- WRITTEN PROBLEM
Which lines in the rows below contain the string "click"? Gather every one of them, counting only matches with the same capitalization.

- TASK DATA
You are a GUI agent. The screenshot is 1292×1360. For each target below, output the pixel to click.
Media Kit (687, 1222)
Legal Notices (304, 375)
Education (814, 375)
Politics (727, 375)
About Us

- FINISHED EXERCISE
You are a GUI agent. The screenshot is 1292×1360. For each target below, output the pixel to click.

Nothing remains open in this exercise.